As of May 2023, their faces and detailed profiles have not been disclosed, as they want their audiences to listen to their music without "preconceptions". They have hosted live performances before, but the etiquette of concerts in Japan is a strict no-image policy unless told otherwise. In their live performances, they often use backlighting on stage to obscure their faces, further enforcing their anonymity.

In 2020, they provided the theme song "Ghost in a Flower" (花に亡霊, Hana ni Bōrei), the insert song "Night Journey" (夜行, Yakō), and the ending song "Liar" (嘘月, Uso Tsuki), for the animated film A Whisker Away.

In 2022, they provided the theme song "Left-Right Confusion" (左右盲, Sayūmō) for the movie Even If This Love Disappears from the World Tonight and "The Fruits of the Earth" (チノカテ, Chinokate) for the Japanese TV drama Renovation like Magic (魔法のリノベ, Mahō no Rinobe).

DIRECTION 1 :: Reproduce verbatim the passage about the band, starting with "As of May 2023, their" and going on through "enforcing their anonymity.".
DIRECTION 2 :: In the entries starting with the line with "coordinates (1494, 14)." and going on through the line with "I want to click on Jump", rename "ZIP code" to "postal code" and leave all else unchanged. Return only those lines.
The entries have no connection to the passage.

EXERCISE INPUTS ::
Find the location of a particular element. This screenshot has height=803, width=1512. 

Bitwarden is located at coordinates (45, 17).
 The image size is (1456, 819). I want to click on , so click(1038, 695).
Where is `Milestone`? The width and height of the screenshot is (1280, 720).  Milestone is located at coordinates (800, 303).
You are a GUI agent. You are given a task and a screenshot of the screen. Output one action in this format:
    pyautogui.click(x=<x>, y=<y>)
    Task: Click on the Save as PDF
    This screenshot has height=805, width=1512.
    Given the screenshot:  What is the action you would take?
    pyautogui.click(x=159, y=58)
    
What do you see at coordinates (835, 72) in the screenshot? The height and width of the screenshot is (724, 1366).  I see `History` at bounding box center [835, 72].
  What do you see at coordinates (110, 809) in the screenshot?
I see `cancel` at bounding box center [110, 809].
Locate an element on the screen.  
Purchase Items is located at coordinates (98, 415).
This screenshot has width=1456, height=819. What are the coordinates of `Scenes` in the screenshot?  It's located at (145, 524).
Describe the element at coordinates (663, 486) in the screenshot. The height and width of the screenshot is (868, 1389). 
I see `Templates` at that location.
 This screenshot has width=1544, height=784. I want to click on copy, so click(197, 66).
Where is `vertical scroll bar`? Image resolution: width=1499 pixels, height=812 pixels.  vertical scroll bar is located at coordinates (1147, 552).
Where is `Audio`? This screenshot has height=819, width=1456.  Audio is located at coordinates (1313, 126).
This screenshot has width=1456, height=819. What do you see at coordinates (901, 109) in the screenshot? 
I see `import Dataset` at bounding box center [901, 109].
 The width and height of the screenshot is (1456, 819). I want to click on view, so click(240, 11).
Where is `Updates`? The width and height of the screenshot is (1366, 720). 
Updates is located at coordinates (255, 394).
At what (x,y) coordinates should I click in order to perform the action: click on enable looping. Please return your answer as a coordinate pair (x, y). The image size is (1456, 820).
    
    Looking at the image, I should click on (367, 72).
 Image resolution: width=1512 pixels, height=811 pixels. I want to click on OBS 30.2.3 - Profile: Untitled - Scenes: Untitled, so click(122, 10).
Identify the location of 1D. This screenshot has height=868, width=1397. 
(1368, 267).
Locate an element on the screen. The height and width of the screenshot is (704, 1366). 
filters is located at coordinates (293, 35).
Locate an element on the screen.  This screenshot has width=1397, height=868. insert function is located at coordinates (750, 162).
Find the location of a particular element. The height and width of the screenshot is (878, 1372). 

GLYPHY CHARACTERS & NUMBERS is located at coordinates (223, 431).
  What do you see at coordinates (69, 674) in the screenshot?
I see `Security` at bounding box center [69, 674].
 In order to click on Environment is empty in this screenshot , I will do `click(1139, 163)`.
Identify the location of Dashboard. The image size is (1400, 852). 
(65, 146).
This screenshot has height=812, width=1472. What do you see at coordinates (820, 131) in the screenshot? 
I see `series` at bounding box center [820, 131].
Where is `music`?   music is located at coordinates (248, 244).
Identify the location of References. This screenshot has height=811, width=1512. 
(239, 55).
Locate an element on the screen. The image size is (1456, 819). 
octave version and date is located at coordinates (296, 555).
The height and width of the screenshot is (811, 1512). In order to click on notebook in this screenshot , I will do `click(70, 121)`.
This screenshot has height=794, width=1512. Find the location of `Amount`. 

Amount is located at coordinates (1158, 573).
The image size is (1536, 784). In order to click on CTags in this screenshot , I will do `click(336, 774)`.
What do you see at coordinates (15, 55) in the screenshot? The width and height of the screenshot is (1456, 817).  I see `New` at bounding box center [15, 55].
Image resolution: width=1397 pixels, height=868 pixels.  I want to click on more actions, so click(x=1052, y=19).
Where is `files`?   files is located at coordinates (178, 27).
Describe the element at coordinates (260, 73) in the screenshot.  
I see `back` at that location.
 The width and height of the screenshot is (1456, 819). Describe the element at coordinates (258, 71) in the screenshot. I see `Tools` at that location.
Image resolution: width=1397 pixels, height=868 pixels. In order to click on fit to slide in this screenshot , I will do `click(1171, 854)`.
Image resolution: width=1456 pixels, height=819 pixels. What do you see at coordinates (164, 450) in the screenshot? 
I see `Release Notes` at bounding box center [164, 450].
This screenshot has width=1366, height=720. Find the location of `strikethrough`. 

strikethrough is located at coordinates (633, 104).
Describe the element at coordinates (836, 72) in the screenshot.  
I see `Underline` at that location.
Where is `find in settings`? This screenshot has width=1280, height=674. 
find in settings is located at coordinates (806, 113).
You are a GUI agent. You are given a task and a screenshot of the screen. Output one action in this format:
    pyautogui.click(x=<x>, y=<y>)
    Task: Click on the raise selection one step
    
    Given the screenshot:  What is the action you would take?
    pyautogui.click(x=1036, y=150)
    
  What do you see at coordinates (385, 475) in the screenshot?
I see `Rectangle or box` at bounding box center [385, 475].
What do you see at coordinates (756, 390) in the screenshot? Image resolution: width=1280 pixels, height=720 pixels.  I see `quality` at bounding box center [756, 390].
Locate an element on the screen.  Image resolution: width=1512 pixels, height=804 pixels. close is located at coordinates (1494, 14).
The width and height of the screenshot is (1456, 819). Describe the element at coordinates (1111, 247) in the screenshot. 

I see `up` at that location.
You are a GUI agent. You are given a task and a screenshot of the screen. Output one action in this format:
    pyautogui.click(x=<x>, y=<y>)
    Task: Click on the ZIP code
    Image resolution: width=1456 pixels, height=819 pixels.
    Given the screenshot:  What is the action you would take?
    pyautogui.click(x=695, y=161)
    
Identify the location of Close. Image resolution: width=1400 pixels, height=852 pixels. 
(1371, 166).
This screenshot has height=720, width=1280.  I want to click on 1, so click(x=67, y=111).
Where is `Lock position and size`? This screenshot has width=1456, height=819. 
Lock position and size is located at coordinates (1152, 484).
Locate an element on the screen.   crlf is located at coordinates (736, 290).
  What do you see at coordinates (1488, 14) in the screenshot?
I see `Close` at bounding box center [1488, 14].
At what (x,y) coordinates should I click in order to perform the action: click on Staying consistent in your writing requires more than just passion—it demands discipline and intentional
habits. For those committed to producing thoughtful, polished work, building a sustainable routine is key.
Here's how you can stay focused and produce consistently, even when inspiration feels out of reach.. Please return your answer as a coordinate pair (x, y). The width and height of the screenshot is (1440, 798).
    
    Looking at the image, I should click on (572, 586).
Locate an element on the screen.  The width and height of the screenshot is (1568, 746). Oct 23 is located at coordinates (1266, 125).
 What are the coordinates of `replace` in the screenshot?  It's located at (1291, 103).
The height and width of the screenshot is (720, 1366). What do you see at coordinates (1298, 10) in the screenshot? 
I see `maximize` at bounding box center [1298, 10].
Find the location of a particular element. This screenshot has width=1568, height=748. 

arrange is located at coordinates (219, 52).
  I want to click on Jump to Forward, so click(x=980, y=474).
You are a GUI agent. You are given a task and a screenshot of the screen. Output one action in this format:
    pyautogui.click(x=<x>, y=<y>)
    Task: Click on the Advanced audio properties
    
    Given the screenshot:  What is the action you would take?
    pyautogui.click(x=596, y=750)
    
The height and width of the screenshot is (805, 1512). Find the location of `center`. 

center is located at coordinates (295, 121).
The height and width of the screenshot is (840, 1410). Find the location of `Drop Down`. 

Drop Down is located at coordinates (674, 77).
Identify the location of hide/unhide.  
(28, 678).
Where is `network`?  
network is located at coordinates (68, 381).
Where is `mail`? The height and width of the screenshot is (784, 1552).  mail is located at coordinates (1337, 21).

COMPLETE OUTPUT 1 ::
As of May 2023, their faces and detailed profiles have not been disclosed, as they want their audiences to listen to their music without "preconceptions". They have hosted live performances before, but the etiquette of concerts in Japan is a strict no-image policy unless told otherwise. In their live performances, they often use backlighting on stage to obscure their faces, further enforcing their anonymity.

COMPLETE OUTPUT 2 ::
Locate an element on the screen.  Image resolution: width=1512 pixels, height=804 pixels. close is located at coordinates (1494, 14).
The width and height of the screenshot is (1456, 819). Describe the element at coordinates (1111, 247) in the screenshot. 

I see `up` at that location.
You are a GUI agent. You are given a task and a screenshot of the screen. Output one action in this format:
    pyautogui.click(x=<x>, y=<y>)
    Task: Click on the postal code
    Image resolution: width=1456 pixels, height=819 pixels.
    Given the screenshot:  What is the action you would take?
    pyautogui.click(x=695, y=161)
    
Identify the location of Close. Image resolution: width=1400 pixels, height=852 pixels. 
(1371, 166).
This screenshot has height=720, width=1280.  I want to click on 1, so click(x=67, y=111).
Where is `Lock position and size`? This screenshot has width=1456, height=819. 
Lock position and size is located at coordinates (1152, 484).
Locate an element on the screen.   crlf is located at coordinates (736, 290).
  What do you see at coordinates (1488, 14) in the screenshot?
I see `Close` at bounding box center [1488, 14].
At what (x,y) coordinates should I click in order to perform the action: click on Staying consistent in your writing requires more than just passion—it demands discipline and intentional
habits. For those committed to producing thoughtful, polished work, building a sustainable routine is key.
Here's how you can stay focused and produce consistently, even when inspiration feels out of reach.. Please return your answer as a coordinate pair (x, y). The width and height of the screenshot is (1440, 798).
    
    Looking at the image, I should click on (572, 586).
Locate an element on the screen.  The width and height of the screenshot is (1568, 746). Oct 23 is located at coordinates (1266, 125).
 What are the coordinates of `replace` in the screenshot?  It's located at (1291, 103).
The height and width of the screenshot is (720, 1366). What do you see at coordinates (1298, 10) in the screenshot? 
I see `maximize` at bounding box center [1298, 10].
Find the location of a particular element. This screenshot has width=1568, height=748. 

arrange is located at coordinates (219, 52).
  I want to click on Jump to Forward, so click(x=980, y=474).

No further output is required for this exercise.